- Materials provided -

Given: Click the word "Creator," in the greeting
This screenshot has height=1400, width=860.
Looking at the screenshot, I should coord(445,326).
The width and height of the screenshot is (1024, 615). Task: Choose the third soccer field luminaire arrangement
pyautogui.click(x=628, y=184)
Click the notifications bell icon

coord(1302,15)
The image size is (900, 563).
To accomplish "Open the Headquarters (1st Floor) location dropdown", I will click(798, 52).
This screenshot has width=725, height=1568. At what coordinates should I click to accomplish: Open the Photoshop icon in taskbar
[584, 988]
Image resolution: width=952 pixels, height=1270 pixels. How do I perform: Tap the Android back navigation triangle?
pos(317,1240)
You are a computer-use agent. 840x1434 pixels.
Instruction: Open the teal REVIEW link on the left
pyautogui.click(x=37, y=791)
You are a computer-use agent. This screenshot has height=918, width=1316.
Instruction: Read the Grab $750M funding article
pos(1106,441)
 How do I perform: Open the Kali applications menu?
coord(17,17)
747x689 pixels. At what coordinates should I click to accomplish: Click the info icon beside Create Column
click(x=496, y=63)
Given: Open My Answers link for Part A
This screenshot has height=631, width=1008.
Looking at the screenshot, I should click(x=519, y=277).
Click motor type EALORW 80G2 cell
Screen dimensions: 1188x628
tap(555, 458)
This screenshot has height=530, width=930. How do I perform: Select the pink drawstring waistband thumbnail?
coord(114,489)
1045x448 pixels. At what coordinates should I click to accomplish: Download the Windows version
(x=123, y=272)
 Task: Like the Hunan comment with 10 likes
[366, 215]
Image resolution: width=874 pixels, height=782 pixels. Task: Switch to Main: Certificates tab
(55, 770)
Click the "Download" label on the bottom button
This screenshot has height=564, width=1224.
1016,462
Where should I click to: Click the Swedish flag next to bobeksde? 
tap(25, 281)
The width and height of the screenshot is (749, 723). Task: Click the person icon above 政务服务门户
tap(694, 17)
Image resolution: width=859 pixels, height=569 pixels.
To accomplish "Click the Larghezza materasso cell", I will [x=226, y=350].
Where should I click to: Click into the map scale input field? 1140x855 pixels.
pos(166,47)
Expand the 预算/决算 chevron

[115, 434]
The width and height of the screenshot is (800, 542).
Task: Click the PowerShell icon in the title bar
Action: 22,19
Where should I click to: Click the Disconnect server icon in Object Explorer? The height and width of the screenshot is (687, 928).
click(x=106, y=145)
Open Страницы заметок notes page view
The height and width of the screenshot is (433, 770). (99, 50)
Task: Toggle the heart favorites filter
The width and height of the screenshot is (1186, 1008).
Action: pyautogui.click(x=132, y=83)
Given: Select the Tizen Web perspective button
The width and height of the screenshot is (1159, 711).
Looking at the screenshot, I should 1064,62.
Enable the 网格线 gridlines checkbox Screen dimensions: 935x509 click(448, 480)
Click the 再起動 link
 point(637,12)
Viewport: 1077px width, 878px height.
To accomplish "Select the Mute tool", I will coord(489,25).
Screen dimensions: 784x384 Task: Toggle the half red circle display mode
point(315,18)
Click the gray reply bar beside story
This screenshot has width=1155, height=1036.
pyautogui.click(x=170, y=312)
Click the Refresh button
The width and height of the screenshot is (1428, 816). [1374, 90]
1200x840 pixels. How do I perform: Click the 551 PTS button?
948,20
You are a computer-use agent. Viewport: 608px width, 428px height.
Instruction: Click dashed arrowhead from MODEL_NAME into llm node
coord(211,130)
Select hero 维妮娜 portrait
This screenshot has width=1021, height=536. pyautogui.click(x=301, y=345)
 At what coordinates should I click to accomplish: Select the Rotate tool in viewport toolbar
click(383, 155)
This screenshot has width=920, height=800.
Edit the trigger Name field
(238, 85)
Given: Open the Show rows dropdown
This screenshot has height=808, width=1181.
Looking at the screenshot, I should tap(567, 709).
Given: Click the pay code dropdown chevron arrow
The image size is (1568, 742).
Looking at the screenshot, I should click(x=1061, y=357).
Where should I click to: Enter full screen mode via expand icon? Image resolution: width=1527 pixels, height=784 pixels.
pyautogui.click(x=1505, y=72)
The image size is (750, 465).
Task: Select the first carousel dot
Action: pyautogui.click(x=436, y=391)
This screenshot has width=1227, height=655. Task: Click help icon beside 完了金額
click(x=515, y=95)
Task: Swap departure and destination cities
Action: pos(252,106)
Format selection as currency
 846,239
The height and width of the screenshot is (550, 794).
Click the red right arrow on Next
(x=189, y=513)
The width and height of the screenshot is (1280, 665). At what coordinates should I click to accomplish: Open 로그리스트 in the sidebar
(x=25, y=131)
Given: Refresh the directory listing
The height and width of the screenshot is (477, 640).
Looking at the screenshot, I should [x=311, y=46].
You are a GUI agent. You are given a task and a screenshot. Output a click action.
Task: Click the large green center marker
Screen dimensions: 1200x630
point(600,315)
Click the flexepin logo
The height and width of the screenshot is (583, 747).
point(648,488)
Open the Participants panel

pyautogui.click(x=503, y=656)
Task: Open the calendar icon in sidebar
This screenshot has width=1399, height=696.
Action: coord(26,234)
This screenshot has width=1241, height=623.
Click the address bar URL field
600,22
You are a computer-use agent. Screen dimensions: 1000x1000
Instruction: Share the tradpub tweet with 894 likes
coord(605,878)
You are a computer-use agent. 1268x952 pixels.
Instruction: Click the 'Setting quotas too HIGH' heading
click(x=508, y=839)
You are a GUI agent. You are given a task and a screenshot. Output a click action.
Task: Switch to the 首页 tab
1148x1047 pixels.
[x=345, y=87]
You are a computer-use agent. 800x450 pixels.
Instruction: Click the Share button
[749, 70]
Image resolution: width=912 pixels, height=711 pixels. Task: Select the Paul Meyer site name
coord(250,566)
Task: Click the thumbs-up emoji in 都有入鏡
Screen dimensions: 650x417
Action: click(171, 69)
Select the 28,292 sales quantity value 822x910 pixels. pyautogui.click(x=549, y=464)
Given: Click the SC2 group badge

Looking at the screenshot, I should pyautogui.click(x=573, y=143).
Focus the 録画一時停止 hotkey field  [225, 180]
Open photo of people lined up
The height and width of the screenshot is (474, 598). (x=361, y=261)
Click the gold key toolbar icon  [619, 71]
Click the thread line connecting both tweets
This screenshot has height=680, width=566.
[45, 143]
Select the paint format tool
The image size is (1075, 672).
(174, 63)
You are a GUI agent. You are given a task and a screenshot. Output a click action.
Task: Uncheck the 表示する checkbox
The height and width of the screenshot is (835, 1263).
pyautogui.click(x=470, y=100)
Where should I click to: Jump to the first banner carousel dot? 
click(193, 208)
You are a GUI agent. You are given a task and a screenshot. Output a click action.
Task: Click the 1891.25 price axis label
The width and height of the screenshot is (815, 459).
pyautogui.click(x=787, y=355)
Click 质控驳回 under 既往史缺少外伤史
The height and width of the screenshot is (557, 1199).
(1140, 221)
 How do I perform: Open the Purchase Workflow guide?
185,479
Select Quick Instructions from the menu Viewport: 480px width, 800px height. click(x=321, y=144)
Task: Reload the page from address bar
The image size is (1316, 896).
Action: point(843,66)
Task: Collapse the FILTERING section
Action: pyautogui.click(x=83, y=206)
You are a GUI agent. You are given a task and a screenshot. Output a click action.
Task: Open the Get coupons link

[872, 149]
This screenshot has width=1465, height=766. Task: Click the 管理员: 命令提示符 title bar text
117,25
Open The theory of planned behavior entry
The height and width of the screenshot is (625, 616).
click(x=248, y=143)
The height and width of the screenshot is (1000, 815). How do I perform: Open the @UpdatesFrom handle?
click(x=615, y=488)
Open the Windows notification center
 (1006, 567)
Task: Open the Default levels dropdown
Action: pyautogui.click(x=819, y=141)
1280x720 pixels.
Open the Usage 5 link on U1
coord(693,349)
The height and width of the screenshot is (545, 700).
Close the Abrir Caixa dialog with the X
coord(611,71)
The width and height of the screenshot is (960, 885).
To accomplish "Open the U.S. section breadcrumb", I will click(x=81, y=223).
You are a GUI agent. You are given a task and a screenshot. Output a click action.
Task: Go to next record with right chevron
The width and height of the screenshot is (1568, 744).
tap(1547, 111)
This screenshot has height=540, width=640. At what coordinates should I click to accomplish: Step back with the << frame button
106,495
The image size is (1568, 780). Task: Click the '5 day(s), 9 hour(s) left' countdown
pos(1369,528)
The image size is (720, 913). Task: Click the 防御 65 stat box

- What to work on -
In the listing above, find the line with "Open Страницы заметок notes page view" and the line with "You are a computer-use agent. Viewport: 608px"; set down exactly those two lines and every line between them, nothing more.

- Task output -
Open Страницы заметок notes page view
The height and width of the screenshot is (433, 770). (99, 50)
Task: Toggle the heart favorites filter
The width and height of the screenshot is (1186, 1008).
Action: pyautogui.click(x=132, y=83)
Given: Select the Tizen Web perspective button
The width and height of the screenshot is (1159, 711).
Looking at the screenshot, I should 1064,62.
Enable the 网格线 gridlines checkbox Screen dimensions: 935x509 click(448, 480)
Click the 再起動 link
 point(637,12)
Viewport: 1077px width, 878px height.
To accomplish "Select the Mute tool", I will coord(489,25).
Screen dimensions: 784x384 Task: Toggle the half red circle display mode
point(315,18)
Click the gray reply bar beside story
This screenshot has width=1155, height=1036.
pyautogui.click(x=170, y=312)
Click the Refresh button
The width and height of the screenshot is (1428, 816). [1374, 90]
1200x840 pixels. How do I perform: Click the 551 PTS button?
948,20
You are a computer-use agent. Viewport: 608px width, 428px height.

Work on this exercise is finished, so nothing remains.